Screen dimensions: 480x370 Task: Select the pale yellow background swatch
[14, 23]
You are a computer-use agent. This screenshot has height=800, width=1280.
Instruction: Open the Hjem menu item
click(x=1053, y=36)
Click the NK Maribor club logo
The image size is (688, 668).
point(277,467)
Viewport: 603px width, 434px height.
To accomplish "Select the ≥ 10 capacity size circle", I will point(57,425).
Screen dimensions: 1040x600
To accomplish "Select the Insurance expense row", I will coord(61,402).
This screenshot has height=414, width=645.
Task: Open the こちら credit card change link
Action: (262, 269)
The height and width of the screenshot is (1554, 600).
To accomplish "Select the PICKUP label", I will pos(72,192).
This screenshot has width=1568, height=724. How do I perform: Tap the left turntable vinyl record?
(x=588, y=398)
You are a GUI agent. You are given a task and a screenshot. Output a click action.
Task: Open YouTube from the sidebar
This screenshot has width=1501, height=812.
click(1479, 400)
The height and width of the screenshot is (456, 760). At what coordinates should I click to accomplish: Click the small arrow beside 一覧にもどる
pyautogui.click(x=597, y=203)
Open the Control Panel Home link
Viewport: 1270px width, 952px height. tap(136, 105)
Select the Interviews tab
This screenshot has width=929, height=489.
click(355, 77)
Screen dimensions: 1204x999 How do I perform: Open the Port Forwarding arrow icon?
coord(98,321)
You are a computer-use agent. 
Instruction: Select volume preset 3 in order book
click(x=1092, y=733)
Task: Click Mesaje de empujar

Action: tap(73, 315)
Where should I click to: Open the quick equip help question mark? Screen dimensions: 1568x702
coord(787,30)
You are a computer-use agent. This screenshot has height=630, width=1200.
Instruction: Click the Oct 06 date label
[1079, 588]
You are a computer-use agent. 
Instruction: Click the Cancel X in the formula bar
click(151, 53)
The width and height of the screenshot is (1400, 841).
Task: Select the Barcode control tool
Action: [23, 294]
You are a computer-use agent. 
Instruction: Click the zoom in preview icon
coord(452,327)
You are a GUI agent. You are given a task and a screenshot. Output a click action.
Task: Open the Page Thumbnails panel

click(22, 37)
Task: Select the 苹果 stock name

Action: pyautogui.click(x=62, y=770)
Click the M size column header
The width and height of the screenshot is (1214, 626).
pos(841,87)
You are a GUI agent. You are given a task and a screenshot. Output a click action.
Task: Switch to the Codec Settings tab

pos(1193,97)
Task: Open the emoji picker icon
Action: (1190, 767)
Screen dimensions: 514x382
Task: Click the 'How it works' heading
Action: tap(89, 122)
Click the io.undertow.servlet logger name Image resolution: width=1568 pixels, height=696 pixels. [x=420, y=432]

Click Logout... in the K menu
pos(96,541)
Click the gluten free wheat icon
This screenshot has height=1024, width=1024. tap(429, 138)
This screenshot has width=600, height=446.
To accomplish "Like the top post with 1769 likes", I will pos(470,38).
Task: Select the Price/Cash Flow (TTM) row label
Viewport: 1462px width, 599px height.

**Description of the task:** Rewrite all of the rows above, changing each "Instruction" to "Step" and leaving everything else intact.

**Exercise result:**
Screen dimensions: 480x370 Task: Select the pale yellow background swatch
[14, 23]
You are a computer-use agent. This screenshot has height=800, width=1280.
Step: Open the Hjem menu item
click(x=1053, y=36)
Click the NK Maribor club logo
The image size is (688, 668).
point(277,467)
Viewport: 603px width, 434px height.
To accomplish "Select the ≥ 10 capacity size circle", I will point(57,425).
Screen dimensions: 1040x600
To accomplish "Select the Insurance expense row", I will coord(61,402).
This screenshot has height=414, width=645.
Task: Open the こちら credit card change link
Action: (262, 269)
The height and width of the screenshot is (1554, 600).
To accomplish "Select the PICKUP label", I will pos(72,192).
This screenshot has width=1568, height=724. How do I perform: Tap the left turntable vinyl record?
(x=588, y=398)
You are a GUI agent. You are given a task and a screenshot. Output a click action.
Task: Open YouTube from the sidebar
This screenshot has width=1501, height=812.
click(1479, 400)
The height and width of the screenshot is (456, 760). At what coordinates should I click to accomplish: Click the small arrow beside 一覧にもどる
pyautogui.click(x=597, y=203)
Open the Control Panel Home link
Viewport: 1270px width, 952px height. tap(136, 105)
Select the Interviews tab
This screenshot has width=929, height=489.
click(355, 77)
Screen dimensions: 1204x999 How do I perform: Open the Port Forwarding arrow icon?
coord(98,321)
You are a computer-use agent. 
Step: Select volume preset 3 in order book
click(x=1092, y=733)
Task: Click Mesaje de empujar

Action: tap(73, 315)
Where should I click to: Open the quick equip help question mark? Screen dimensions: 1568x702
coord(787,30)
You are a computer-use agent. This screenshot has height=630, width=1200.
Step: Click the Oct 06 date label
[1079, 588]
You are a computer-use agent. 
Step: Click the Cancel X in the formula bar
click(151, 53)
The width and height of the screenshot is (1400, 841).
Task: Select the Barcode control tool
Action: [23, 294]
You are a computer-use agent. 
Step: Click the zoom in preview icon
coord(452,327)
You are a GUI agent. You are given a task and a screenshot. Output a click action.
Task: Open the Page Thumbnails panel

click(22, 37)
Task: Select the 苹果 stock name

Action: pyautogui.click(x=62, y=770)
Click the M size column header
The width and height of the screenshot is (1214, 626).
pos(841,87)
You are a GUI agent. You are given a task and a screenshot. Output a click action.
Task: Switch to the Codec Settings tab

pos(1193,97)
Task: Open the emoji picker icon
Action: (1190, 767)
Screen dimensions: 514x382
Task: Click the 'How it works' heading
Action: tap(89, 122)
Click the io.undertow.servlet logger name Image resolution: width=1568 pixels, height=696 pixels. [x=420, y=432]

Click Logout... in the K menu
pos(96,541)
Click the gluten free wheat icon
This screenshot has height=1024, width=1024. tap(429, 138)
This screenshot has width=600, height=446.
To accomplish "Like the top post with 1769 likes", I will pos(470,38).
Task: Select the Price/Cash Flow (TTM) row label
Viewport: 1462px width, 599px height.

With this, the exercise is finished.